== Extracted data ==

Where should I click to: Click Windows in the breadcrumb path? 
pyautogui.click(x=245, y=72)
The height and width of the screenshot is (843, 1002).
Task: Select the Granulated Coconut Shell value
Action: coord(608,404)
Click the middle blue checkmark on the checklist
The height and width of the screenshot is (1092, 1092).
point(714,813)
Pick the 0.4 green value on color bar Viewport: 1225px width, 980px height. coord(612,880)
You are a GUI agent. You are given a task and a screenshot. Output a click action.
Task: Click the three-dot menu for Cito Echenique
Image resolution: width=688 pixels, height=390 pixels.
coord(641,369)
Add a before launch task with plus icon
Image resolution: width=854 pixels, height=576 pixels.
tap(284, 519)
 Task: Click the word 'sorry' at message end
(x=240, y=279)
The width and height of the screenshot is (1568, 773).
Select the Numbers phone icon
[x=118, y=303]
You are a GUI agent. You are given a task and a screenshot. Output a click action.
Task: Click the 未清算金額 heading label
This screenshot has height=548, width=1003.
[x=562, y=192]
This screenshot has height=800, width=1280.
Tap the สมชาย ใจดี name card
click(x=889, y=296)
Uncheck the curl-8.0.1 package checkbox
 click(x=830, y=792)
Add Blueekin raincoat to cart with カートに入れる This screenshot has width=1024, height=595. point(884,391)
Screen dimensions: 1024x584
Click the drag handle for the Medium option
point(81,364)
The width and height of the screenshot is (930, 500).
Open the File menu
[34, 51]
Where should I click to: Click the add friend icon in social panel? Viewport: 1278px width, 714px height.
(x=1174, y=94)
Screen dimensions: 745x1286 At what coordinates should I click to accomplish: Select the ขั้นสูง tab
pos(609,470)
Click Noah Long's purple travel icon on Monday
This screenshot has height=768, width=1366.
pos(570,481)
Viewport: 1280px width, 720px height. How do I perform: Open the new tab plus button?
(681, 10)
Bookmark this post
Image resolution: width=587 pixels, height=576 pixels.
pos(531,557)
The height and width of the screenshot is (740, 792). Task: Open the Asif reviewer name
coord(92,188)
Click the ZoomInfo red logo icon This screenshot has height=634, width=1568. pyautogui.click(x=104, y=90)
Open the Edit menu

===

*Problem description*
An exact copy of every record above is what's needed here.

*Answer area*
Where should I click to: Click Windows in the breadcrumb path? 
pyautogui.click(x=245, y=72)
The height and width of the screenshot is (843, 1002).
Task: Select the Granulated Coconut Shell value
Action: coord(608,404)
Click the middle blue checkmark on the checklist
The height and width of the screenshot is (1092, 1092).
point(714,813)
Pick the 0.4 green value on color bar Viewport: 1225px width, 980px height. coord(612,880)
You are a GUI agent. You are given a task and a screenshot. Output a click action.
Task: Click the three-dot menu for Cito Echenique
Image resolution: width=688 pixels, height=390 pixels.
coord(641,369)
Add a before launch task with plus icon
Image resolution: width=854 pixels, height=576 pixels.
tap(284, 519)
 Task: Click the word 'sorry' at message end
(x=240, y=279)
The width and height of the screenshot is (1568, 773).
Select the Numbers phone icon
[x=118, y=303]
You are a GUI agent. You are given a task and a screenshot. Output a click action.
Task: Click the 未清算金額 heading label
This screenshot has height=548, width=1003.
[x=562, y=192]
This screenshot has height=800, width=1280.
Tap the สมชาย ใจดี name card
click(x=889, y=296)
Uncheck the curl-8.0.1 package checkbox
 click(x=830, y=792)
Add Blueekin raincoat to cart with カートに入れる This screenshot has width=1024, height=595. point(884,391)
Screen dimensions: 1024x584
Click the drag handle for the Medium option
point(81,364)
The width and height of the screenshot is (930, 500).
Open the File menu
[34, 51]
Where should I click to: Click the add friend icon in social panel? Viewport: 1278px width, 714px height.
(x=1174, y=94)
Screen dimensions: 745x1286 At what coordinates should I click to accomplish: Select the ขั้นสูง tab
pos(609,470)
Click Noah Long's purple travel icon on Monday
This screenshot has height=768, width=1366.
pos(570,481)
Viewport: 1280px width, 720px height. How do I perform: Open the new tab plus button?
(681, 10)
Bookmark this post
Image resolution: width=587 pixels, height=576 pixels.
pos(531,557)
The height and width of the screenshot is (740, 792). Task: Open the Asif reviewer name
coord(92,188)
Click the ZoomInfo red logo icon This screenshot has height=634, width=1568. pyautogui.click(x=104, y=90)
Open the Edit menu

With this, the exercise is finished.